I went to have a look and it is a one and a half brick square pillar about 3' high with a concrete capping. There is a small gap in the cement under the cap where the bees are entering. I reckon the hollow center of the pillar can only be about 13cm / 5" square.
Plan A is to remove cap (cement is old and weak so shouldn't be hard), remove any attached comb they have built and attached bees in to skep. Place skep over top of pillar, drill hole at base of pillar through to core and smoke into this to drive them up.
Anyone have any better ideas or advice? The lady would like to keep the gate pillar so demolition not an option!

Rich
 
Had a call Sunday afternoon from an elderly lady who had a swarm arrive on Friday on the side of her driveway entrance pillar, bees gradually entered the pillar over the weekend.
I went to have a look and it is a one and a half brick square pillar about 3' high with a concrete capping.

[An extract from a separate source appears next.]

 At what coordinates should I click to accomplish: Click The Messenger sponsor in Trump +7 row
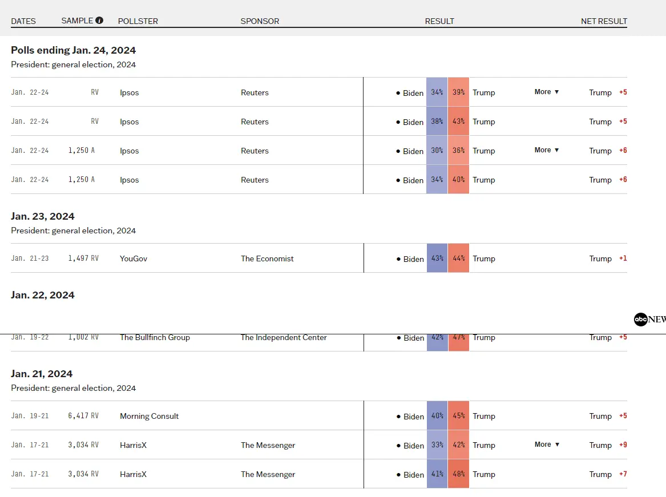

There is a small gap in the cement under the cap where the bees are entering. I reckon the hollow center of the pillar can only be about 13cm / 5" square.
Plan A is to remove cap (cement is old and weak so shouldn't be hard), remove any attached comb they have built and attached bees in to skep. Place skep over top of pillar, drill hole at base of pillar through to core and smoke into this to drive them up.
Anyone have any better ideas or advice? The lady would like to keep the gate pillar so demolition not an option!

Rich

I don't think you will need the smoke. If they have not been in there that long and you remove any comb you find attached to the cap I bet they will probably walk into the skep without the smoke.
 
As YB. I reckon that would suffice, especially if there is some comb fixed in - and more especially if it contains open brood.

Beequick into the hole at the bottom might be more effective than smoke, but care with either as they might just abscond!